Wednesday, 27 August 2008

The Catlins

We just managed to check out of the hostel in time before any more hassle with the management. R+R were heading to the West Coast and I was heading South East and followed the Southern Scenic Route south through Manapouri and into The Catlins. The drive was such a contrast to the Fiordland I had come from, mountains gave way to rolling hills and lots of large farms – or 'stations'. I stopped off at The Clifden Suspension Bridge – an old disused bridge crossing a once mighty river that now has its flow limited by a hydro electric dam. I passed through Riverton, the South Island's oldest settlement just west of Innvercargel then through the city itself – nothing much to see here so I stocked up on food (more pasta) and headed into the Catlins proper. This is the South Eastern corner of New Zealand. A sinuous road winds through rain forest and over small hills down to moody beaches with deep dunes that are home to sea lions and penguins. I had planned to base myself at a place R+R had recommended. Surat Bay Lodge was situated at the Eastern end of The Catlins so I drove past all the 'attractions' and found the place and settled in for the night. Surat Bay Lodge is unsurprisingly on Surat Bay overlooking the sea in a beautifully rural location. Caroline, the owner welcomed me in and showed me to the dorm – there were a Taiwanese couple staying too and the lady spoke good English so we spoke for a while while we cooked our tea. I spent the evening sitting in front of the fire while watching The Bourne Identity on a badly tracked TV. To be honest, I was surprised that you could could get TV out here.

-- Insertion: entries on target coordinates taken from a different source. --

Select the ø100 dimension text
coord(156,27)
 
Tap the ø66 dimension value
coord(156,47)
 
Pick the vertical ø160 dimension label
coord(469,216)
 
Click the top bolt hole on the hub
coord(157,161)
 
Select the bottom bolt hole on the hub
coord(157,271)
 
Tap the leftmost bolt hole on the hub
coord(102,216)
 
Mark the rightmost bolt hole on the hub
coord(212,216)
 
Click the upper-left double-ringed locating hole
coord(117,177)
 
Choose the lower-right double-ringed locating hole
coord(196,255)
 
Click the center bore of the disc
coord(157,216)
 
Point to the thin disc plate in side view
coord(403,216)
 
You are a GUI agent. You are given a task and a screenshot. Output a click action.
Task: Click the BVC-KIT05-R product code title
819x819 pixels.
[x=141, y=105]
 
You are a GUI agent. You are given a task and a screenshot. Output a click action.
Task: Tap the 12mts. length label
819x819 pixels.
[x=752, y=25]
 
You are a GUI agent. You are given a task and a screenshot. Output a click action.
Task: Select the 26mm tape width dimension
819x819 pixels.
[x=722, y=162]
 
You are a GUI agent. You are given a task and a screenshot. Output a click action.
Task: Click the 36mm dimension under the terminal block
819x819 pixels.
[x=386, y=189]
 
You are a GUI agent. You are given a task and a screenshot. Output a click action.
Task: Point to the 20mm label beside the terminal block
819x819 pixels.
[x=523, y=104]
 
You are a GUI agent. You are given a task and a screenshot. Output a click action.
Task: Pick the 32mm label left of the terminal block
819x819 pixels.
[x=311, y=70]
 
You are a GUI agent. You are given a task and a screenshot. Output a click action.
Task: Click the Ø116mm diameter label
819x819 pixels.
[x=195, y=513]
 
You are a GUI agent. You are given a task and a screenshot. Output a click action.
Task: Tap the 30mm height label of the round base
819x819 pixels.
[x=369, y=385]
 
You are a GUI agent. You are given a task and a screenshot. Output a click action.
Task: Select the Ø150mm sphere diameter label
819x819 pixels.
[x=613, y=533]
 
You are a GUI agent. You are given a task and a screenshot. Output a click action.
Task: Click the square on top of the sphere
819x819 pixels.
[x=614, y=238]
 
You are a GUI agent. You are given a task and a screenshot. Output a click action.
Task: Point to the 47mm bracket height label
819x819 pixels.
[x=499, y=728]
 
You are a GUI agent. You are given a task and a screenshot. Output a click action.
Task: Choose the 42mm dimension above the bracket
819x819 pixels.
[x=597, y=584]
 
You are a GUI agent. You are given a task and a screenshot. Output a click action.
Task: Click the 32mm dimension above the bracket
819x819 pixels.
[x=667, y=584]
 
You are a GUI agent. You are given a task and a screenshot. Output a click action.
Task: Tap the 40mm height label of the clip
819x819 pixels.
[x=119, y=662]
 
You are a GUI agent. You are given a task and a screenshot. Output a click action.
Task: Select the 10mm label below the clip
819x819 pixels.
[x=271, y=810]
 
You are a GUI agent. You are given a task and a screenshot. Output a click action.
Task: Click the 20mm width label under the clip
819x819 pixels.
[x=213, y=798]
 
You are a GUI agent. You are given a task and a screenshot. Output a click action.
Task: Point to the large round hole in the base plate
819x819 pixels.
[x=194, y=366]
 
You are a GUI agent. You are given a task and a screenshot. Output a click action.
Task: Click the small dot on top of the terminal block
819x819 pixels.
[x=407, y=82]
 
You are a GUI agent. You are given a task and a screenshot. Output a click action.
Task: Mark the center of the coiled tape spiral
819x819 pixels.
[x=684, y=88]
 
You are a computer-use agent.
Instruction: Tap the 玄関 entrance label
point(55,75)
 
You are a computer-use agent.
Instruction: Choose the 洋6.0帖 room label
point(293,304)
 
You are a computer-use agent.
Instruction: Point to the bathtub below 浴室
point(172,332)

I woke up early and jumped in the car and headed back west to the sights I had sped past the previous day. First stop was Curio Bay. A beach that at low tide revels a petrified forest of fallen trees and stumps from the Jarrasic period. These fossilized lumps were amazing to see. I found it hard to believe that they were so old and not in a museum. Only in NZ. From here I slowly wound my way back east to the hostel stopping off at various beach stops and waterfall walks. The cloud had hung low all day giving the whole area a mystic feel, and this was compounded when I spotted a flock of sheep walking along the road towards me emerging from the fog! Back in the warmth of the hostel the fire was stoked and I tucked into a plate of pasta. I had the hostel to myself so I kicked back and relaxed.

The sunlight poured through the curtains indicating the arrival of a good day. Spurred on by this I jumped into the shower and made a packed lunch and headed out on a walk along the beach headed for Cannibal Bay – the next bay around. The sun was out, and in my eyes as I picked my way around the headland at high tide. Walking with my head down to avoid the glare I almost fell over a sleeping sea lion basking in the warmth of the sun! Retreating, I gave the beast a wide berth and continued on my way. Turned out there were tens of these massive sea creatures all over the long beach, disguised among the lumps of driftwood and sea weed. On my way back the tide had come in further, narrowing my passage of safety and I was chased by a particularly large male at one point as I tried to get past! Spying another large one further up the beach I decided to take a detour through the dunes – bad idea. Once finally back on the beach I got wet feet again by trying to get past a sleeping giant. It blew me away to see so many sea loins up close in the natural environment. Safely back in the hostel I made a brew and got ready to go Penguin spotting. I had been told that the rare Yellow-eyed penguin comes ashore about 2hrs before sunset so I headed over to Roaring Bay to hang out in the hide. I waited half an hour and say nothing. Maybe today wasn't the day. I started walking back to the car when I happened to glance back and spot a little black head bob up from under the breaking waves. I know instantly what it was and ran back to the hide to get a closer look The little thing got to its feet and waddled ashore, shook itself off and jumped from rock to rock to get to its nest. it was so cool to see, there are apparently only 3000 breeding birds in the world. Then another one came in! 2 penguins on the beach! A good day.